* [TASK STATEMENT]:
Please copy the listing below again, replacing "computer-use agent" with "desktop assistant" everywhere it appears and leaving everything else unchanged.

* [INFORMATION PROVIDED]:
## Begin
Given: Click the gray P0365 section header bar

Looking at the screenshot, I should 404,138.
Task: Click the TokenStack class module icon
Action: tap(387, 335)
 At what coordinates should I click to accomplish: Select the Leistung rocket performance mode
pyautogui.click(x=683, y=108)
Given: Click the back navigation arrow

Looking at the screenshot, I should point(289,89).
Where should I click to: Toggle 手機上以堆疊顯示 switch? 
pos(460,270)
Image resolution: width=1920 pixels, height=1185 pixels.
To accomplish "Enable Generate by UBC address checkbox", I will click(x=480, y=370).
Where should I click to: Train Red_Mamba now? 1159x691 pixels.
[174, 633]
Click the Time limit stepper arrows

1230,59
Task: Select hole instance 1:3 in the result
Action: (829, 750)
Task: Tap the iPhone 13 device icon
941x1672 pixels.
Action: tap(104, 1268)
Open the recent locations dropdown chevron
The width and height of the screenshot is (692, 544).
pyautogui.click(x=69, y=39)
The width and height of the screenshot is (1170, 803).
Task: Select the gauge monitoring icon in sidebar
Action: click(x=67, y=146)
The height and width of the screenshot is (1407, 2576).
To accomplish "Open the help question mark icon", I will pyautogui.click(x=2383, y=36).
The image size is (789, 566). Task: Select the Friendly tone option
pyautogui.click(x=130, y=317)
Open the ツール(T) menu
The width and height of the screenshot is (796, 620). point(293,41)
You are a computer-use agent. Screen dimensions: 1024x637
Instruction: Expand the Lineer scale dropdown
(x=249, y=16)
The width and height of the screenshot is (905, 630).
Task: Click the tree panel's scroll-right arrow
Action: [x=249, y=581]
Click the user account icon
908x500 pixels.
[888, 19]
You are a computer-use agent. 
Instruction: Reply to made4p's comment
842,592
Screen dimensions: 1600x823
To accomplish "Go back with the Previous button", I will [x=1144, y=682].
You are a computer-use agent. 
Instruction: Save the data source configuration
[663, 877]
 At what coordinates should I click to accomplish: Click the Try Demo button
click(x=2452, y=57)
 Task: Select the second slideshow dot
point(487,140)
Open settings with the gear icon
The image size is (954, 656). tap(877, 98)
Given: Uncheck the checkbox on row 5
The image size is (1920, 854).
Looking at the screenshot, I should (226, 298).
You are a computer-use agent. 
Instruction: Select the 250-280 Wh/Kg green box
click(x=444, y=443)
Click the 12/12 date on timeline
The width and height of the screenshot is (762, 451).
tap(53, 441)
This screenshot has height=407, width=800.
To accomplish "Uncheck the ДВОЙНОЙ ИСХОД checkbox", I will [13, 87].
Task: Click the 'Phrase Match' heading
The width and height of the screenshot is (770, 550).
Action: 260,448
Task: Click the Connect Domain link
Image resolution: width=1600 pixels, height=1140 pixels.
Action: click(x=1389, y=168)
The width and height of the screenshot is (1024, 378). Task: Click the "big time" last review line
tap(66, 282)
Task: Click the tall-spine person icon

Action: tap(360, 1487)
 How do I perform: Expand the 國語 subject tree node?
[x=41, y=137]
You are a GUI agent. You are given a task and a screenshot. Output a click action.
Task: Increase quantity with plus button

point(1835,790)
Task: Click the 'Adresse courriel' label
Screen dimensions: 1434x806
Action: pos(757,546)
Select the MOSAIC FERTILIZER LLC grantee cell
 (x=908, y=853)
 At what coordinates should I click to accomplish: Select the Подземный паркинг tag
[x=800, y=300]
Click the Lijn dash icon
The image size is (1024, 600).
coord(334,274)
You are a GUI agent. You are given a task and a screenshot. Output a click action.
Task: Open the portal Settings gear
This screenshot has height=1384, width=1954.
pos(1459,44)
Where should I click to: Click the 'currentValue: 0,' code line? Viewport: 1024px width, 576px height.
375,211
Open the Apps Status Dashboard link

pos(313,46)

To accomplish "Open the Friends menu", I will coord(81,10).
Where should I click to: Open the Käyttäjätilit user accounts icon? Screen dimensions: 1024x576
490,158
## End
* [FULL RESPONSE]:
Given: Click the gray P0365 section header bar

Looking at the screenshot, I should 404,138.
Task: Click the TokenStack class module icon
Action: tap(387, 335)
 At what coordinates should I click to accomplish: Select the Leistung rocket performance mode
pyautogui.click(x=683, y=108)
Given: Click the back navigation arrow

Looking at the screenshot, I should point(289,89).
Where should I click to: Toggle 手機上以堆疊顯示 switch? 
pos(460,270)
Image resolution: width=1920 pixels, height=1185 pixels.
To accomplish "Enable Generate by UBC address checkbox", I will click(x=480, y=370).
Where should I click to: Train Red_Mamba now? 1159x691 pixels.
[174, 633]
Click the Time limit stepper arrows

1230,59
Task: Select hole instance 1:3 in the result
Action: (829, 750)
Task: Tap the iPhone 13 device icon
941x1672 pixels.
Action: tap(104, 1268)
Open the recent locations dropdown chevron
The width and height of the screenshot is (692, 544).
pyautogui.click(x=69, y=39)
The width and height of the screenshot is (1170, 803).
Task: Select the gauge monitoring icon in sidebar
Action: click(x=67, y=146)
The height and width of the screenshot is (1407, 2576).
To accomplish "Open the help question mark icon", I will pyautogui.click(x=2383, y=36).
The image size is (789, 566). Task: Select the Friendly tone option
pyautogui.click(x=130, y=317)
Open the ツール(T) menu
The width and height of the screenshot is (796, 620). point(293,41)
You are a desktop assistant. Screen dimensions: 1024x637
Instruction: Expand the Lineer scale dropdown
(x=249, y=16)
The width and height of the screenshot is (905, 630).
Task: Click the tree panel's scroll-right arrow
Action: [x=249, y=581]
Click the user account icon
908x500 pixels.
[888, 19]
You are a desktop assistant. 
Instruction: Reply to made4p's comment
842,592
Screen dimensions: 1600x823
To accomplish "Go back with the Previous button", I will [x=1144, y=682].
You are a desktop assistant. 
Instruction: Save the data source configuration
[663, 877]
 At what coordinates should I click to accomplish: Click the Try Demo button
click(x=2452, y=57)
 Task: Select the second slideshow dot
point(487,140)
Open settings with the gear icon
The image size is (954, 656). tap(877, 98)
Given: Uncheck the checkbox on row 5
The image size is (1920, 854).
Looking at the screenshot, I should (226, 298).
You are a desktop assistant. 
Instruction: Select the 250-280 Wh/Kg green box
click(x=444, y=443)
Click the 12/12 date on timeline
The width and height of the screenshot is (762, 451).
tap(53, 441)
This screenshot has height=407, width=800.
To accomplish "Uncheck the ДВОЙНОЙ ИСХОД checkbox", I will [13, 87].
Task: Click the 'Phrase Match' heading
The width and height of the screenshot is (770, 550).
Action: 260,448
Task: Click the Connect Domain link
Image resolution: width=1600 pixels, height=1140 pixels.
Action: click(x=1389, y=168)
The width and height of the screenshot is (1024, 378). Task: Click the "big time" last review line
tap(66, 282)
Task: Click the tall-spine person icon

Action: tap(360, 1487)
 How do I perform: Expand the 國語 subject tree node?
[x=41, y=137]
You are a GUI agent. You are given a task and a screenshot. Output a click action.
Task: Increase quantity with plus button

point(1835,790)
Task: Click the 'Adresse courriel' label
Screen dimensions: 1434x806
Action: pos(757,546)
Select the MOSAIC FERTILIZER LLC grantee cell
 (x=908, y=853)
 At what coordinates should I click to accomplish: Select the Подземный паркинг tag
[x=800, y=300]
Click the Lijn dash icon
The image size is (1024, 600).
coord(334,274)
You are a GUI agent. You are given a task and a screenshot. Output a click action.
Task: Open the portal Settings gear
This screenshot has height=1384, width=1954.
pos(1459,44)
Where should I click to: Click the 'currentValue: 0,' code line? Viewport: 1024px width, 576px height.
375,211
Open the Apps Status Dashboard link

pos(313,46)

To accomplish "Open the Friends menu", I will coord(81,10).
Where should I click to: Open the Käyttäjätilit user accounts icon? Screen dimensions: 1024x576
490,158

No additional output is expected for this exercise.